*DATA RECORDS*.
↓

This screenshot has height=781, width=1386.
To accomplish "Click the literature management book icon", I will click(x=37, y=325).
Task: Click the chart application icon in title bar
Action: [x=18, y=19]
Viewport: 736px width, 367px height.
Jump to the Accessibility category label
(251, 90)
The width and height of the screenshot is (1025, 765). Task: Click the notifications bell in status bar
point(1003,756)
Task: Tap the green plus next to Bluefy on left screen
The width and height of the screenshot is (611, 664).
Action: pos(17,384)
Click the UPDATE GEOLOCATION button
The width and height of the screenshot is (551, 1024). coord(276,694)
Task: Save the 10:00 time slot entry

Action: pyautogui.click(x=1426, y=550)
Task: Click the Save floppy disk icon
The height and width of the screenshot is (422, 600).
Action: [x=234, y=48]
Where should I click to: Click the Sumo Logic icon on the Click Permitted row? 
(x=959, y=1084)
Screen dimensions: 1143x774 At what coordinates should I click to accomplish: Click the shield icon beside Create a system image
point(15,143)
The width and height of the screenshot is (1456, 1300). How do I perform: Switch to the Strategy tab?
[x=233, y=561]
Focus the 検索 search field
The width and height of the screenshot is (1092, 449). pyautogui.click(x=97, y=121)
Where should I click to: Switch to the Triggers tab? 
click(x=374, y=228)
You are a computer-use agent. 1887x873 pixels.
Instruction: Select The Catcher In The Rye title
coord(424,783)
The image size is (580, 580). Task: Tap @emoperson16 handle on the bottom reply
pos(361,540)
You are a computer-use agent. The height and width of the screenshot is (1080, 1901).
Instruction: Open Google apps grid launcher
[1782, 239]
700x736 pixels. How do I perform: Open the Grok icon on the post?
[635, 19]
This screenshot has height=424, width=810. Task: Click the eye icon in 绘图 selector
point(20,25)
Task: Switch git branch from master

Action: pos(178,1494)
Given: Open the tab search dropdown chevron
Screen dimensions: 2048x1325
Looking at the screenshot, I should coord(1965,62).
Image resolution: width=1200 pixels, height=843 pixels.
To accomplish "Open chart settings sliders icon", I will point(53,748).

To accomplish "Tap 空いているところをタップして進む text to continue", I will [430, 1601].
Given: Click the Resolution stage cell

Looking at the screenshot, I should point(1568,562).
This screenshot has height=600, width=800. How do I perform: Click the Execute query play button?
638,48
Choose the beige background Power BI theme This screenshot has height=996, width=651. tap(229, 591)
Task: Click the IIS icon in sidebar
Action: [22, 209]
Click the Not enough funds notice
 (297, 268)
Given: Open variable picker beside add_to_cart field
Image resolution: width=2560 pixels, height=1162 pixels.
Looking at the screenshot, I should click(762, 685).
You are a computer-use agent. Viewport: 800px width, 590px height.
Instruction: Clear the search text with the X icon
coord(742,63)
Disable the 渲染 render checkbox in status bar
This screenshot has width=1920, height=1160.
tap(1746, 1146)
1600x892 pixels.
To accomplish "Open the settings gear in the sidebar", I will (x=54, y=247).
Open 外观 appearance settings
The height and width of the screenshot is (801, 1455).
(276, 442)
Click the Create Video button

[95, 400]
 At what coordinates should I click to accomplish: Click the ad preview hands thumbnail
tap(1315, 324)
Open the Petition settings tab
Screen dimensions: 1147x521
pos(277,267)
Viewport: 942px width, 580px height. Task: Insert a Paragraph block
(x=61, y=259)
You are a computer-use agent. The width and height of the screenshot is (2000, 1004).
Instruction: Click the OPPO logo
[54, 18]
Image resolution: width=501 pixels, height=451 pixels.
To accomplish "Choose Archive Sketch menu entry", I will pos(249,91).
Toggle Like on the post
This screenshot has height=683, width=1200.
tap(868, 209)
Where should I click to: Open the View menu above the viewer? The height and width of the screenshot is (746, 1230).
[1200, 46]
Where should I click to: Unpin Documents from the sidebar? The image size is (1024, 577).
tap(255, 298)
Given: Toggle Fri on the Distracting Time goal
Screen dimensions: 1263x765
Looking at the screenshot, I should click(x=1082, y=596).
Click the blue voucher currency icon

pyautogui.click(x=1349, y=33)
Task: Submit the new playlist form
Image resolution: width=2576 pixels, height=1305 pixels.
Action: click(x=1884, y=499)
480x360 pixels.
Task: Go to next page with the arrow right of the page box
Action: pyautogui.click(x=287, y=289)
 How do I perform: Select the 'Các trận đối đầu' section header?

↑

*WHAT YOU HAVE TO DO*. Update the items by changing "Triggers" to "Filters", keeping every other part the same.

*RESULT FOR THIS EXERCISE*.
This screenshot has height=781, width=1386.
To accomplish "Click the literature management book icon", I will click(x=37, y=325).
Task: Click the chart application icon in title bar
Action: [x=18, y=19]
Viewport: 736px width, 367px height.
Jump to the Accessibility category label
(251, 90)
The width and height of the screenshot is (1025, 765). Task: Click the notifications bell in status bar
point(1003,756)
Task: Tap the green plus next to Bluefy on left screen
The width and height of the screenshot is (611, 664).
Action: pos(17,384)
Click the UPDATE GEOLOCATION button
The width and height of the screenshot is (551, 1024). coord(276,694)
Task: Save the 10:00 time slot entry

Action: pyautogui.click(x=1426, y=550)
Task: Click the Save floppy disk icon
The height and width of the screenshot is (422, 600).
Action: [x=234, y=48]
Where should I click to: Click the Sumo Logic icon on the Click Permitted row? 
(x=959, y=1084)
Screen dimensions: 1143x774 At what coordinates should I click to accomplish: Click the shield icon beside Create a system image
point(15,143)
The width and height of the screenshot is (1456, 1300). How do I perform: Switch to the Strategy tab?
[x=233, y=561]
Focus the 検索 search field
The width and height of the screenshot is (1092, 449). pyautogui.click(x=97, y=121)
Where should I click to: Switch to the Filters tab? 
click(x=374, y=228)
You are a computer-use agent. 1887x873 pixels.
Instruction: Select The Catcher In The Rye title
coord(424,783)
The image size is (580, 580). Task: Tap @emoperson16 handle on the bottom reply
pos(361,540)
You are a computer-use agent. The height and width of the screenshot is (1080, 1901).
Instruction: Open Google apps grid launcher
[1782, 239]
700x736 pixels. How do I perform: Open the Grok icon on the post?
[635, 19]
This screenshot has height=424, width=810. Task: Click the eye icon in 绘图 selector
point(20,25)
Task: Switch git branch from master

Action: pos(178,1494)
Given: Open the tab search dropdown chevron
Screen dimensions: 2048x1325
Looking at the screenshot, I should coord(1965,62).
Image resolution: width=1200 pixels, height=843 pixels.
To accomplish "Open chart settings sliders icon", I will point(53,748).

To accomplish "Tap 空いているところをタップして進む text to continue", I will [430, 1601].
Given: Click the Resolution stage cell

Looking at the screenshot, I should point(1568,562).
This screenshot has height=600, width=800. How do I perform: Click the Execute query play button?
638,48
Choose the beige background Power BI theme This screenshot has height=996, width=651. tap(229, 591)
Task: Click the IIS icon in sidebar
Action: [22, 209]
Click the Not enough funds notice
 (297, 268)
Given: Open variable picker beside add_to_cart field
Image resolution: width=2560 pixels, height=1162 pixels.
Looking at the screenshot, I should click(762, 685).
You are a computer-use agent. Viewport: 800px width, 590px height.
Instruction: Clear the search text with the X icon
coord(742,63)
Disable the 渲染 render checkbox in status bar
This screenshot has width=1920, height=1160.
tap(1746, 1146)
1600x892 pixels.
To accomplish "Open the settings gear in the sidebar", I will (x=54, y=247).
Open 外观 appearance settings
The height and width of the screenshot is (801, 1455).
(276, 442)
Click the Create Video button

[95, 400]
 At what coordinates should I click to accomplish: Click the ad preview hands thumbnail
tap(1315, 324)
Open the Petition settings tab
Screen dimensions: 1147x521
pos(277,267)
Viewport: 942px width, 580px height. Task: Insert a Paragraph block
(x=61, y=259)
You are a computer-use agent. The width and height of the screenshot is (2000, 1004).
Instruction: Click the OPPO logo
[54, 18]
Image resolution: width=501 pixels, height=451 pixels.
To accomplish "Choose Archive Sketch menu entry", I will pos(249,91).
Toggle Like on the post
This screenshot has height=683, width=1200.
tap(868, 209)
Where should I click to: Open the View menu above the viewer? The height and width of the screenshot is (746, 1230).
[1200, 46]
Where should I click to: Unpin Documents from the sidebar? The image size is (1024, 577).
tap(255, 298)
Given: Toggle Fri on the Distracting Time goal
Screen dimensions: 1263x765
Looking at the screenshot, I should click(x=1082, y=596).
Click the blue voucher currency icon

pyautogui.click(x=1349, y=33)
Task: Submit the new playlist form
Image resolution: width=2576 pixels, height=1305 pixels.
Action: click(x=1884, y=499)
480x360 pixels.
Task: Go to next page with the arrow right of the page box
Action: pyautogui.click(x=287, y=289)
 How do I perform: Select the 'Các trận đối đầu' section header?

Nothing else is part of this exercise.